• Work order: Start to finish, reproduce the records below with nothing missing.

• Records for this task:
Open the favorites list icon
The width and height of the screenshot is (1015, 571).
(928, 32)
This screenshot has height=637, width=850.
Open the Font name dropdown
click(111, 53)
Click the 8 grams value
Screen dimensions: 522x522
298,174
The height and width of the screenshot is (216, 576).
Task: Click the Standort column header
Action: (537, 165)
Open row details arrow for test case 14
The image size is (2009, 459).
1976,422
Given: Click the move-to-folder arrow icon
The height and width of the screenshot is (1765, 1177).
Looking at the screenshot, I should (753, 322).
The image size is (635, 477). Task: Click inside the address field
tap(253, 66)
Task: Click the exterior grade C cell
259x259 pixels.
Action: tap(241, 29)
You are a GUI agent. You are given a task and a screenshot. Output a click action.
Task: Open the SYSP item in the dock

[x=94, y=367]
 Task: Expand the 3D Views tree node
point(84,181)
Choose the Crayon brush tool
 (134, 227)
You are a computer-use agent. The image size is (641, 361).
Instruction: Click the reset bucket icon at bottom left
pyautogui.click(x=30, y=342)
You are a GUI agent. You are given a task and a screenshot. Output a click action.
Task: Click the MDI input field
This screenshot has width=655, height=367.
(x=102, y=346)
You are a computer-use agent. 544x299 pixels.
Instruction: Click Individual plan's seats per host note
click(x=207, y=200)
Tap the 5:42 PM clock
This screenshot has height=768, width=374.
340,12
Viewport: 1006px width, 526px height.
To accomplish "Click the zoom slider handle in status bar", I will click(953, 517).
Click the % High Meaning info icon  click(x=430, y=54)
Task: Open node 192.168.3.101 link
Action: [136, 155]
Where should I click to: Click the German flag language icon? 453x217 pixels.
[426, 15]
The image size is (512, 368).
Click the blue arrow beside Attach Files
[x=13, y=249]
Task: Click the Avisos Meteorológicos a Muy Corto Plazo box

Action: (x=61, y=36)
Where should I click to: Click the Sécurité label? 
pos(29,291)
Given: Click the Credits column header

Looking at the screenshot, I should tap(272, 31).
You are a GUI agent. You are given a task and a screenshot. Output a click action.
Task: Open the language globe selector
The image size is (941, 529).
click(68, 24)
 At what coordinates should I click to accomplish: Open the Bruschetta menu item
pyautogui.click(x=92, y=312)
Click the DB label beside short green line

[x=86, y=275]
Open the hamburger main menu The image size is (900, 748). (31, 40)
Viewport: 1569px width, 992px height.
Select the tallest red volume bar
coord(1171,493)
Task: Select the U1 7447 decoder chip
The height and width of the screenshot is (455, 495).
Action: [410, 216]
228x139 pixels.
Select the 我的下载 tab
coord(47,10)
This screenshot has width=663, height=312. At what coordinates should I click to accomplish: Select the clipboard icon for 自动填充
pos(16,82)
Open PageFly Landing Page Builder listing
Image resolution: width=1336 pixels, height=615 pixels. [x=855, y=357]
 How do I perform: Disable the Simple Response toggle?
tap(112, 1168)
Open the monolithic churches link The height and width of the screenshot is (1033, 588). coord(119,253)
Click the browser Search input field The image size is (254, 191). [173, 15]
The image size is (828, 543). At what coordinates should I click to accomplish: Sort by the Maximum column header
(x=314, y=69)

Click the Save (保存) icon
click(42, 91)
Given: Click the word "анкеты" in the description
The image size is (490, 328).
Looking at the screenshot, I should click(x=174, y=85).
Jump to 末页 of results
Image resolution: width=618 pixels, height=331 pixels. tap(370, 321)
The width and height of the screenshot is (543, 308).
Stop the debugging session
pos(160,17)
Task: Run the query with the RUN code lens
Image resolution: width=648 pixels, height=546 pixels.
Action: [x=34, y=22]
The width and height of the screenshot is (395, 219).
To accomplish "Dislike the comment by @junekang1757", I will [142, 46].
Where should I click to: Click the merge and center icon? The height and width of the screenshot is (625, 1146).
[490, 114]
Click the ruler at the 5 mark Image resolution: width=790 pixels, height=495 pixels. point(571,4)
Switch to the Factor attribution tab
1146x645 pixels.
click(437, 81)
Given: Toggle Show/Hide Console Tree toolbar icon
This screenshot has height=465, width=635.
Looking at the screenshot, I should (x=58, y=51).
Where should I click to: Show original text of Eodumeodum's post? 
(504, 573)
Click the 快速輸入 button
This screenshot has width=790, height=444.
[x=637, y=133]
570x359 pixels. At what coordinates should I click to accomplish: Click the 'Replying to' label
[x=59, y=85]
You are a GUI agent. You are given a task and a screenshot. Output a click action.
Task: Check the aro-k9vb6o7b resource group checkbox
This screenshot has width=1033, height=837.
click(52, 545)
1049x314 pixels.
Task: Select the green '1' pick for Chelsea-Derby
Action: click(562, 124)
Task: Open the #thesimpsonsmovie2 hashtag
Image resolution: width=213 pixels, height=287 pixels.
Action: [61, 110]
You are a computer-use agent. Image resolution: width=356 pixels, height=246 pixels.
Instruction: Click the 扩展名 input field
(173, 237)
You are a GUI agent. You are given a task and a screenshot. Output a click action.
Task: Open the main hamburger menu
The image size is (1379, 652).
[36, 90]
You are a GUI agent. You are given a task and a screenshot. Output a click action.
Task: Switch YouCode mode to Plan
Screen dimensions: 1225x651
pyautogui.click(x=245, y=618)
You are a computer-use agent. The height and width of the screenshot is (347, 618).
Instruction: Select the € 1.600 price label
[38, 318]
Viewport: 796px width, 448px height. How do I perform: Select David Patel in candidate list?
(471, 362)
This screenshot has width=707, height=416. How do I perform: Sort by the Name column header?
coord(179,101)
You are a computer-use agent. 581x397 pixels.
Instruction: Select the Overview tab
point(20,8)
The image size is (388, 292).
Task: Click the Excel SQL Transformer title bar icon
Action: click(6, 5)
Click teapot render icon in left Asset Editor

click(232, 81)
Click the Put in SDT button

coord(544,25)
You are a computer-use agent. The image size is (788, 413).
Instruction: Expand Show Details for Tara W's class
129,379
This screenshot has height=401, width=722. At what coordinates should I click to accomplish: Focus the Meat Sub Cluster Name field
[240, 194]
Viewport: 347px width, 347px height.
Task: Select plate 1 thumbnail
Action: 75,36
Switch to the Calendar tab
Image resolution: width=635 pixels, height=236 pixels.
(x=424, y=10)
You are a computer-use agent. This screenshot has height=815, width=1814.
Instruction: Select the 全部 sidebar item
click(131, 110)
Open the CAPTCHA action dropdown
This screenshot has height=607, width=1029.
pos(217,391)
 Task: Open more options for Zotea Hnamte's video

• Result for this exercise:
Open the favorites list icon
The width and height of the screenshot is (1015, 571).
(928, 32)
This screenshot has height=637, width=850.
Open the Font name dropdown
click(111, 53)
Click the 8 grams value
Screen dimensions: 522x522
298,174
The height and width of the screenshot is (216, 576).
Task: Click the Standort column header
Action: (537, 165)
Open row details arrow for test case 14
The image size is (2009, 459).
1976,422
Given: Click the move-to-folder arrow icon
The height and width of the screenshot is (1765, 1177).
Looking at the screenshot, I should (753, 322).
The image size is (635, 477). Task: Click inside the address field
tap(253, 66)
Task: Click the exterior grade C cell
259x259 pixels.
Action: tap(241, 29)
You are a GUI agent. You are given a task and a screenshot. Output a click action.
Task: Open the SYSP item in the dock

[x=94, y=367]
 Task: Expand the 3D Views tree node
point(84,181)
Choose the Crayon brush tool
 (134, 227)
You are a computer-use agent. The image size is (641, 361).
Instruction: Click the reset bucket icon at bottom left
pyautogui.click(x=30, y=342)
You are a GUI agent. You are given a task and a screenshot. Output a click action.
Task: Click the MDI input field
This screenshot has width=655, height=367.
(x=102, y=346)
You are a computer-use agent. 544x299 pixels.
Instruction: Click Individual plan's seats per host note
click(x=207, y=200)
Tap the 5:42 PM clock
This screenshot has height=768, width=374.
340,12
Viewport: 1006px width, 526px height.
To accomplish "Click the zoom slider handle in status bar", I will click(953, 517).
Click the % High Meaning info icon  click(x=430, y=54)
Task: Open node 192.168.3.101 link
Action: [136, 155]
Where should I click to: Click the German flag language icon? 453x217 pixels.
[426, 15]
The image size is (512, 368).
Click the blue arrow beside Attach Files
[x=13, y=249]
Task: Click the Avisos Meteorológicos a Muy Corto Plazo box

Action: (x=61, y=36)
Where should I click to: Click the Sécurité label? 
pos(29,291)
Given: Click the Credits column header

Looking at the screenshot, I should tap(272, 31).
You are a GUI agent. You are given a task and a screenshot. Output a click action.
Task: Open the language globe selector
The image size is (941, 529).
click(68, 24)
 At what coordinates should I click to accomplish: Open the Bruschetta menu item
pyautogui.click(x=92, y=312)
Click the DB label beside short green line

[x=86, y=275]
Open the hamburger main menu The image size is (900, 748). (31, 40)
Viewport: 1569px width, 992px height.
Select the tallest red volume bar
coord(1171,493)
Task: Select the U1 7447 decoder chip
The height and width of the screenshot is (455, 495).
Action: [410, 216]
228x139 pixels.
Select the 我的下载 tab
coord(47,10)
This screenshot has width=663, height=312. At what coordinates should I click to accomplish: Select the clipboard icon for 自动填充
pos(16,82)
Open PageFly Landing Page Builder listing
Image resolution: width=1336 pixels, height=615 pixels. [x=855, y=357]
 How do I perform: Disable the Simple Response toggle?
tap(112, 1168)
Open the monolithic churches link The height and width of the screenshot is (1033, 588). coord(119,253)
Click the browser Search input field The image size is (254, 191). [173, 15]
The image size is (828, 543). At what coordinates should I click to accomplish: Sort by the Maximum column header
(x=314, y=69)

Click the Save (保存) icon
click(42, 91)
Given: Click the word "анкеты" in the description
The image size is (490, 328).
Looking at the screenshot, I should click(x=174, y=85).
Jump to 末页 of results
Image resolution: width=618 pixels, height=331 pixels. tap(370, 321)
The width and height of the screenshot is (543, 308).
Stop the debugging session
pos(160,17)
Task: Run the query with the RUN code lens
Image resolution: width=648 pixels, height=546 pixels.
Action: [x=34, y=22]
The width and height of the screenshot is (395, 219).
To accomplish "Dislike the comment by @junekang1757", I will [142, 46].
Where should I click to: Click the merge and center icon? The height and width of the screenshot is (625, 1146).
[490, 114]
Click the ruler at the 5 mark Image resolution: width=790 pixels, height=495 pixels. point(571,4)
Switch to the Factor attribution tab
1146x645 pixels.
click(437, 81)
Given: Toggle Show/Hide Console Tree toolbar icon
This screenshot has height=465, width=635.
Looking at the screenshot, I should (x=58, y=51).
Where should I click to: Show original text of Eodumeodum's post? 
(504, 573)
Click the 快速輸入 button
This screenshot has width=790, height=444.
[x=637, y=133]
570x359 pixels. At what coordinates should I click to accomplish: Click the 'Replying to' label
[x=59, y=85]
You are a GUI agent. You are given a task and a screenshot. Output a click action.
Task: Check the aro-k9vb6o7b resource group checkbox
This screenshot has width=1033, height=837.
click(52, 545)
1049x314 pixels.
Task: Select the green '1' pick for Chelsea-Derby
Action: click(562, 124)
Task: Open the #thesimpsonsmovie2 hashtag
Image resolution: width=213 pixels, height=287 pixels.
Action: [61, 110]
You are a computer-use agent. Image resolution: width=356 pixels, height=246 pixels.
Instruction: Click the 扩展名 input field
(173, 237)
You are a GUI agent. You are given a task and a screenshot. Output a click action.
Task: Open the main hamburger menu
The image size is (1379, 652).
[36, 90]
You are a GUI agent. You are given a task and a screenshot. Output a click action.
Task: Switch YouCode mode to Plan
Screen dimensions: 1225x651
pyautogui.click(x=245, y=618)
You are a computer-use agent. The height and width of the screenshot is (347, 618).
Instruction: Select the € 1.600 price label
[38, 318]
Viewport: 796px width, 448px height. How do I perform: Select David Patel in candidate list?
(471, 362)
This screenshot has width=707, height=416. How do I perform: Sort by the Name column header?
coord(179,101)
You are a computer-use agent. 581x397 pixels.
Instruction: Select the Overview tab
point(20,8)
The image size is (388, 292).
Task: Click the Excel SQL Transformer title bar icon
Action: click(6, 5)
Click teapot render icon in left Asset Editor

click(232, 81)
Click the Put in SDT button

coord(544,25)
You are a computer-use agent. The image size is (788, 413).
Instruction: Expand Show Details for Tara W's class
129,379
This screenshot has height=401, width=722. At what coordinates should I click to accomplish: Focus the Meat Sub Cluster Name field
[240, 194]
Viewport: 347px width, 347px height.
Task: Select plate 1 thumbnail
Action: 75,36
Switch to the Calendar tab
Image resolution: width=635 pixels, height=236 pixels.
(x=424, y=10)
You are a computer-use agent. This screenshot has height=815, width=1814.
Instruction: Select the 全部 sidebar item
click(131, 110)
Open the CAPTCHA action dropdown
This screenshot has height=607, width=1029.
pos(217,391)
 Task: Open more options for Zotea Hnamte's video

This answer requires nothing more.